_課題一覧_
1. 抜粋本文によると、留年中に実際にした仕事は何ですか。すべて挙げてください。
2. 抜粋本文の書き手が最初に正職員として入職したのはどこですか。
3. 留年から就職、転職へと続く抜粋本文の体験談を、最後の文の後から書き継いでください。

_抜粋本文_
────────

なので普通に卒業してまずは就職しようと考えていましたが、まさかの実習で不合格となり留年することになりました。

当時は誰が行っても落ちると言われていた実習地に配属されたので、もしかしたら自分も落ちて留年になるかも?とは頭の片隅にあったので、留年したらどう過ごすか考えていた時期もあしました。結局は本当に留年しました。

頑張ってきた分少し残念な気持ちもありましたが、それよりも普通に就職していたら経験できないことが経験できるチャンスだと思いました。まず一度はやってみたかったバーテンダーの定員になろうと思い面接を申し込むと、そこはキャバクラでした。笑

キャバクラは不合格でしたが、洋食屋の厨房、カフェのホール、工場の中の作業員、引っ越し業者、プロ野球の裏方の仕事など色々な仕事をしました。その中で「たくさんの人の話を聞きなさい」と教えて頂きました。

なのでこのまま留年が終わり就職してもあれだなと思い、自分の人生では選択肢にも挙がらなかった神戸大学への編入を決めました。理由は同じ教育を受けている中でも、専門学校と国立大学で何が違うんだろうという興味のみです。

その興味だけで一年間で溜めたアルバイト代を編入代に注ぎ込ました。

この期間はどちらかというとビジネスの勉強をしていたと思います。どうすれば自分の目標を事業に転換できるのか?これまた色んな方のお話を聞き、まずはちゃんと就職をしてお金を溜めようと決意しました。

発足

一番最初に正職員として入職したのは地元の脳神経外科病院でした。

目指していたのではなく、4つほど面接に落ち続けていたので、先生が見かねて紹介して下さいました。

ご縁というものは不思議なもので、この病院で勤めて指導して下さった上司の旦那さんが会社を立ち上げるというお話をきき、お声をかけて下さいました。当時の私は正直、「設立したての会社で学べる環境」に魅力を感じ転職を決意しました。

3年間は何も言わず、馬車馬のように働くと決めて無我夢中で働いていました。入職して4-5年ほど経ち、とある会議で社長と少しもめました。

もめたと言っても完全に私の無礼さが原因です。

────────

_表示データ_

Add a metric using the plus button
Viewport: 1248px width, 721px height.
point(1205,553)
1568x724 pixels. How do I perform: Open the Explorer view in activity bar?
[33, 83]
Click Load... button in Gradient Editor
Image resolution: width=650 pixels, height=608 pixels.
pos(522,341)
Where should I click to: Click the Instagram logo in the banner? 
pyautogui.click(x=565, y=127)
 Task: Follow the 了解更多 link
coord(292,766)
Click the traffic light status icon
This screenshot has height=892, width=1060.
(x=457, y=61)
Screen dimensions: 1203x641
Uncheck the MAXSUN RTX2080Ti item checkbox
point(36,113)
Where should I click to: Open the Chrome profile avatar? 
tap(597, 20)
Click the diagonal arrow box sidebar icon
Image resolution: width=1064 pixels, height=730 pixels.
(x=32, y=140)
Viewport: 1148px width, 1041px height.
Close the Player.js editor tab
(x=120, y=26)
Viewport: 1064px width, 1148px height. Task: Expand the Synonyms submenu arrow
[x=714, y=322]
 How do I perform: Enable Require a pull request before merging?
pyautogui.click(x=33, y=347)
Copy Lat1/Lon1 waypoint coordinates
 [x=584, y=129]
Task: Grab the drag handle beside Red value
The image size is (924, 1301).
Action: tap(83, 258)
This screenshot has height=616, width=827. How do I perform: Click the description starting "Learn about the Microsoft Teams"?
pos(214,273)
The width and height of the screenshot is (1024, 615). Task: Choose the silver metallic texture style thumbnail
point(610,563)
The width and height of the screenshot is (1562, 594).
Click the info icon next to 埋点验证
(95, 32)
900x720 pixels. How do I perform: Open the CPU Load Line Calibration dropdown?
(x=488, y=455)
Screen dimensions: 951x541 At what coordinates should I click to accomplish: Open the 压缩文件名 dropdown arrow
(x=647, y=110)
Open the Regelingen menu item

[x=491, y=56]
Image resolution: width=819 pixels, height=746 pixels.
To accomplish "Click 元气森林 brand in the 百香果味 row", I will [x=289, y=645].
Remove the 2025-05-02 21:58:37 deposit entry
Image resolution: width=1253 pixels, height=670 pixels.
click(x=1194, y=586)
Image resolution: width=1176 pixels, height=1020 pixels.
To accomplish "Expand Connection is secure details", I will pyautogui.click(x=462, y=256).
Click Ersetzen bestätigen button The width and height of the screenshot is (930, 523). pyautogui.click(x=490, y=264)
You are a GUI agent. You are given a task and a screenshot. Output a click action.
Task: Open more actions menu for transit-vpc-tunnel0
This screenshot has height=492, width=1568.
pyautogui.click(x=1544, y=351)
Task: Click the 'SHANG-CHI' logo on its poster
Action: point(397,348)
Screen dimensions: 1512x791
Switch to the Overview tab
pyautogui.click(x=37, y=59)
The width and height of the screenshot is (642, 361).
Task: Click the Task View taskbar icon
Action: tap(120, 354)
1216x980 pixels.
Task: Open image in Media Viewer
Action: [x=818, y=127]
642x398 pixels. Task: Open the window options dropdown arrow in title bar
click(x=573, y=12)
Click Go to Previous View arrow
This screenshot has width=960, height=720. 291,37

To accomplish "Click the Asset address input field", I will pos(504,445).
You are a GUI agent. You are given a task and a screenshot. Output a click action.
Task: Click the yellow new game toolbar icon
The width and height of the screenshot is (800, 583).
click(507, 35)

────────

_課題の解答_
1. 洋食屋の厨房、カフェのホール、工場の中の作業員、引っ越し業者、プロ野球の裏方の仕事

2. 地元の脳神経外科病院です。

3.
社長から「会議が終わったら個室に来て」と言われました。この時、「あー個室で罵倒されるんだろうな」と思い、もしそうなったら退職をして自分で会社を立ち上げようと決意していました。

そんな決意をしていたのにも関わらず、社長は自分自身の非を認め私に対して「オレの悪いところがあったら言って。半年かけて直すから」と言って下さいました。

おー。えっ、そんな事を部下に言えるってどんなけ器が大きいんや。と思ったのが率直な感想でした。それと同時に自分の器の小ささを無様に感じました。その時の会話の流れで「将来どんなことがしたいん?」と社長に聞かれ、「こどもからご高齢の方が集まれるような場所を作りたいんです」と返答したら「えーやん。それうちでやったらえーやん」。

これがアバンサールでのバリオプロジェクト発足の経緯です。

正直当時は半信半疑でした・・。

言ってもリップサービスかな?と思っていた部分もあったので5年働いて動かなかったら自分で立ち上げようと考えていました。

ですが、社長が事業再構築補助金を通して下さり、デイサービスの中に厨房ができ、新しい事務所が設立されました。

この経緯もあり私の人生の恩人は社長なんです。これは事業をさせて下さっているからではありません。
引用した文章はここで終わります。